Apply filters to the DataFrame.

Parameters:

filters (Union[str, dict, TableFilter, List[...]]) – The filters to apply. Can be SQL strings, dictionaries, or TableFilter objects.

Returns:

self – Returns self for method chaining.

Examples

Filters as dictionary:

>>> df = accessor.filter(
>>>     filters=[
>>>         {
>>>             "column": "value_time",
>>>             "operator": ">",
>>>             "value": "2022-01-01",
>>>         },
>>>     ]
>>> ).to_pandas()

Filters as string:

>>> df = accessor.filter(
>>>     filters=["value_time > '2022-01-01'"]
>>> ).to_pandas()
property is_core_table: bool#

Return True if this table is a core (built-in) TEEHR table.

Core tables (e.g., primary_timeseries, locations, units) are part of the standard TEEHR schema and cannot be dropped. User-created tables (e.g., materialized views or saved query results) are not core tables and can be dropped.

Returns:

bool – True if the table is a core TEEHR table, False otherwise.

load_csv(in_path: Path | str, namespace_name: str | None = None, catalog_name: str | None = None, extraction_function: callable | None = None, pattern: str = '**/*.csv', field_mapping: dict | None = None, constant_field_values: dict | None = None, location_id_prefix: str | None = None, write_mode: str = 'append', parallel: bool = False, max_workers: int | None = 3, drop_duplicates: bool = True, **kwargs)[source]#

Import timeseries csv data.

Parameters:
  • in_path (Union[Path, str]) – Path to the timeseries data (file or directory) in csv file format.

  • namespace_name (str, optional) – The namespace name to write to, by default None, which means the namespace_name of the active catalog is used.

  • catalog_name (str, optional) – The catalog name to write to, by default None, which means the catalog_name of the active catalog is used.

  • extraction_function (callable, optional) – A custom function to extract and transform the data from the input files to the TEEHR data model.
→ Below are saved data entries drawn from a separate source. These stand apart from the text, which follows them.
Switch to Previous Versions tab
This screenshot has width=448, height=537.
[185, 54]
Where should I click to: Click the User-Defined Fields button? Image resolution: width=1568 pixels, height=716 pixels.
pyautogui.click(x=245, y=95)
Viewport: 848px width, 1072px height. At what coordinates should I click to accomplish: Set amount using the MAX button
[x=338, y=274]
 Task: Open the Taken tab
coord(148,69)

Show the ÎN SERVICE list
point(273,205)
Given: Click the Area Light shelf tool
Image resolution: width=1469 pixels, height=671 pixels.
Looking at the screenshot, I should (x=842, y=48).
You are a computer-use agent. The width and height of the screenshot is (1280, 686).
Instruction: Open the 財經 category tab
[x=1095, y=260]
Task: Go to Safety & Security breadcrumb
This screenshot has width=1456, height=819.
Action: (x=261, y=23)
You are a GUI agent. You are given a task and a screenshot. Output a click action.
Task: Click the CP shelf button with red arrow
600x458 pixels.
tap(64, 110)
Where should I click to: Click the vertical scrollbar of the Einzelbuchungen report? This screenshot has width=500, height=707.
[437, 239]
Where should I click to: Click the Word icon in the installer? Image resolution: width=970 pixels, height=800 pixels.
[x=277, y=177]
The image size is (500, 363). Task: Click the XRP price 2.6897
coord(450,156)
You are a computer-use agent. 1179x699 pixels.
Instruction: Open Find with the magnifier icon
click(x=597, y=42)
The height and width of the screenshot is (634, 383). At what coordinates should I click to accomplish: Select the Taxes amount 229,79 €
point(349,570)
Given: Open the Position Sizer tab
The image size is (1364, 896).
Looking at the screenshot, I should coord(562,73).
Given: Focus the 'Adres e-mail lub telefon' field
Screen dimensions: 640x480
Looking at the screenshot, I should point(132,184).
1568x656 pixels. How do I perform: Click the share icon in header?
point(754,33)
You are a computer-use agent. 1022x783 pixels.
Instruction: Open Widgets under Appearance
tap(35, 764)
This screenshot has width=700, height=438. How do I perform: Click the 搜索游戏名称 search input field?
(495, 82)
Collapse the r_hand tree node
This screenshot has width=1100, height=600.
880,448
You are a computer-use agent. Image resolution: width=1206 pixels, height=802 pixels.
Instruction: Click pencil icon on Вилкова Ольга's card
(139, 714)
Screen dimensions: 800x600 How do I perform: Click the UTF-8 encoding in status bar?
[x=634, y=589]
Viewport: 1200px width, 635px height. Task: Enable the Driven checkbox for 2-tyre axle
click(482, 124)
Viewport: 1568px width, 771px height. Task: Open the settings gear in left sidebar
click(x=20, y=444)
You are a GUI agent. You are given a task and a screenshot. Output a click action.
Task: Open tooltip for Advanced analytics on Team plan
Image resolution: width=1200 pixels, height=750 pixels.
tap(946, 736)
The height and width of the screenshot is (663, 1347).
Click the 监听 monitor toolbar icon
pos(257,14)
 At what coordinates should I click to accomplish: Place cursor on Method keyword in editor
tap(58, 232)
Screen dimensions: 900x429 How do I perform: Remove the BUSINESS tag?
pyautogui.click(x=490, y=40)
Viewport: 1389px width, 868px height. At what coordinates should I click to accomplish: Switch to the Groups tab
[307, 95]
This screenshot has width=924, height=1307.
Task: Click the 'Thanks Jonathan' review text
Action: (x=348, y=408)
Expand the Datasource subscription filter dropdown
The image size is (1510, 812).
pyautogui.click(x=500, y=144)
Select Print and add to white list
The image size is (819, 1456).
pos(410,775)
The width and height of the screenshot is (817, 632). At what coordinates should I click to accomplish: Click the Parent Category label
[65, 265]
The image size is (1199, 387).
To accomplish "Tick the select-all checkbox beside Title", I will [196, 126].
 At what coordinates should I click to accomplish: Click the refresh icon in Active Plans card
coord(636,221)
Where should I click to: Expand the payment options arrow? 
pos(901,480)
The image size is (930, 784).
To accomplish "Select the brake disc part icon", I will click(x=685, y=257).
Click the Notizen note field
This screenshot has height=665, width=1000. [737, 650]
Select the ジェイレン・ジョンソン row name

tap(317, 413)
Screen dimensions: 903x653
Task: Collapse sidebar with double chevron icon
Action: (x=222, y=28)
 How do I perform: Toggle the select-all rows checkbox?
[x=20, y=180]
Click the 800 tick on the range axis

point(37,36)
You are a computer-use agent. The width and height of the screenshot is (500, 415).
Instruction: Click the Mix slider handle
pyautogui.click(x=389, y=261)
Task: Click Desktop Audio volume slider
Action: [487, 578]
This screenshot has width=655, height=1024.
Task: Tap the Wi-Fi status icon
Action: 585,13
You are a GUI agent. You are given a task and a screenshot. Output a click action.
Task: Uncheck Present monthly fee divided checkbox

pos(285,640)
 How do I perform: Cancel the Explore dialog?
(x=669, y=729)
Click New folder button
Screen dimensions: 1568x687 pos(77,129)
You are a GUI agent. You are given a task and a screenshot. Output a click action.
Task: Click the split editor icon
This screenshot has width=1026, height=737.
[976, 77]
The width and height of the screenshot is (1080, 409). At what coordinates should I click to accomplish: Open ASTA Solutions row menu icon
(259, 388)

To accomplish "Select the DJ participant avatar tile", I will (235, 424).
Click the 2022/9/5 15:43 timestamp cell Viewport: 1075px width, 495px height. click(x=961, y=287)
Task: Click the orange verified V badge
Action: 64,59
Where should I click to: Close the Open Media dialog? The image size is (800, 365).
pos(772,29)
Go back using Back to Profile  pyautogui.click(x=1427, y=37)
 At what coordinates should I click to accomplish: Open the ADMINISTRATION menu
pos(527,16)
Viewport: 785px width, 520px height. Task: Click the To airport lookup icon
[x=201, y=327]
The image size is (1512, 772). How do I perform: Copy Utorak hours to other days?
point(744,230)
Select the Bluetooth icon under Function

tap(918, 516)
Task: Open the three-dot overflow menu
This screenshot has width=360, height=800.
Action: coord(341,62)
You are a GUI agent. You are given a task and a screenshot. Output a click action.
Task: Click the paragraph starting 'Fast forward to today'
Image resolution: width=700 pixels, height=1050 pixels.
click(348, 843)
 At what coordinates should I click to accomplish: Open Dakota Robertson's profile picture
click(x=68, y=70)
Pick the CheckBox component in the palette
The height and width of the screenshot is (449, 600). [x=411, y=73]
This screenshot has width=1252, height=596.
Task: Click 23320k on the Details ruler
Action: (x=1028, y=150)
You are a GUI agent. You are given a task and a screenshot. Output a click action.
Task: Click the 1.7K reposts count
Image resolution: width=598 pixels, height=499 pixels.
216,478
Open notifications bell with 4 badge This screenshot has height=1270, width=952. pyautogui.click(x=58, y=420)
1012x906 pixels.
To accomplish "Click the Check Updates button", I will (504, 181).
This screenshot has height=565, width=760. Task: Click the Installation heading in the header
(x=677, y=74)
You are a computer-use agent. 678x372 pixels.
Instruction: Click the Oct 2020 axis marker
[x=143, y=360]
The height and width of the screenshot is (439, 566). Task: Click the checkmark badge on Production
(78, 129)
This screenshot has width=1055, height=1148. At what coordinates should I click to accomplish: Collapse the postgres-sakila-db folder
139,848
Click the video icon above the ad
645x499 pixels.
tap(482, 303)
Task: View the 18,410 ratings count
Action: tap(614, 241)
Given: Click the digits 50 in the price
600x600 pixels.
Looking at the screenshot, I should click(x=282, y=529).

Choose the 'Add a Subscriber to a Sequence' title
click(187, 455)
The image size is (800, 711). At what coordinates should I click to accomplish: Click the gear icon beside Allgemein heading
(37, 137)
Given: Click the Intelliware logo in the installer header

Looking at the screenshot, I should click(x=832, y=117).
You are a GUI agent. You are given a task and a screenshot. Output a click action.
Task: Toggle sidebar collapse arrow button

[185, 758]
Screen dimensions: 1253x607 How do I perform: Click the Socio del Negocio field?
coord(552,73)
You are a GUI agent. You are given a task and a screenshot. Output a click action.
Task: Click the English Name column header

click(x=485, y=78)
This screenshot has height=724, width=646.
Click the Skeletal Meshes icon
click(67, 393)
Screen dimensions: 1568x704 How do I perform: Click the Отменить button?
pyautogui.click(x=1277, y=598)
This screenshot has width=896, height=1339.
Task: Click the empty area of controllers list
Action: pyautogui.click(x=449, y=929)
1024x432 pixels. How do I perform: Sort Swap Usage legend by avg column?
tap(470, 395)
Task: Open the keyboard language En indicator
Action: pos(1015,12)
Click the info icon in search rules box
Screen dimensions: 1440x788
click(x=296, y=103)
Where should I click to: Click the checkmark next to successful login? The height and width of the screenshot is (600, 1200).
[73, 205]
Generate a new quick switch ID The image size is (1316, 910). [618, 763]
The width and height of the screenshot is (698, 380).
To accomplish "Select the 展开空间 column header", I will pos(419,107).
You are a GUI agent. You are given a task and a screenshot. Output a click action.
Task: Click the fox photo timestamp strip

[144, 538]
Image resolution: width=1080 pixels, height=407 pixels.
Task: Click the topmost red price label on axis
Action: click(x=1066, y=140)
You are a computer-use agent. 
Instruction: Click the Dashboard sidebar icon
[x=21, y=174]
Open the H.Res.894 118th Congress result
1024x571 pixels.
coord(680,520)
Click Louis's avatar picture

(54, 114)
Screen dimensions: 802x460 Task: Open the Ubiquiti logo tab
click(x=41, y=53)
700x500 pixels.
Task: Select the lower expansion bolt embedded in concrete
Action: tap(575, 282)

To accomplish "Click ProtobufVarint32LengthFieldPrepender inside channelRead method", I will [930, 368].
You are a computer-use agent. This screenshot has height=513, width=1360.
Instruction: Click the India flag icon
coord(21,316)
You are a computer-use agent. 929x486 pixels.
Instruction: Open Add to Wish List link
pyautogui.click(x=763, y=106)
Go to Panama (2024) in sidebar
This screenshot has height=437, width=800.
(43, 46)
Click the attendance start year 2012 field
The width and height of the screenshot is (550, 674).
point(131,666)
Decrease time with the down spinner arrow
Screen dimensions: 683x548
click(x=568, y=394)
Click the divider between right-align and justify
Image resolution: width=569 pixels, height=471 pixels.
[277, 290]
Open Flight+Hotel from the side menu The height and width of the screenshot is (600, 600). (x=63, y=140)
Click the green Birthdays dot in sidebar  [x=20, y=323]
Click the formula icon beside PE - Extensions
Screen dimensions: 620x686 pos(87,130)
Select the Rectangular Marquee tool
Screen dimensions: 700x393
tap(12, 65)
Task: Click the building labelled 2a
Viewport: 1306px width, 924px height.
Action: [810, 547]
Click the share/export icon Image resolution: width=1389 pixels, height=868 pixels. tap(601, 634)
If None (default), uses the table’s default extraction function.

  • pattern (str, optional (default: "**/*.csv")) – The pattern to match files. Controls which files are loaded from the directory. If in_path is a file, this parameter is ignored.

  • field_mapping (dict, optional) – A dictionary mapping input fields to output fields. Format: {input_field: output_field}

  • constant_field_values (dict, optional) – A dictionary mapping field names to constant values. Format: {field_name: value}

  • location_id_prefix (str, optional) – The prefix to add to location IDs. Used to ensure unique location IDs across configurations. Note, the methods for fetching USGS and NWM data automatically prefix location IDs with “usgs” or the nwm version (“nwm12, “nwm21”, “nwm22”, or “nwm30”), respectively.

  • write_mode (str, optional (default: "append")) – The write mode for the table. Options are “append”, “upsert”, and “create_or_replace”. If “append”, the table will be appended without checking existing data. If “upsert”, existing data will be replaced and new data that does not exist will be appended. If “create_or_replace”, a new table will be created or an existing table will be replaced.

  • parallel (bool, optional (default: False)) – Whether to process files in parallel. Default is False.

  • max_workers (Union[int, None], optional) – The maximum number of workers to use for parallel processing when in_path is a directory. This gets passed to the concurrent.futures ProcessPoolExecutor. If in_path is a file, this parameter is ignored. The default value is max(os.cpu_count() - 1, 1). If None, os.process_cpu_count() is used.

  • drop_duplicates (bool, optional (default: True)) – Whether to drop duplicates from the DataFrame during validation.

  • **kwargs – Additional keyword arguments are passed to pd.read_csv().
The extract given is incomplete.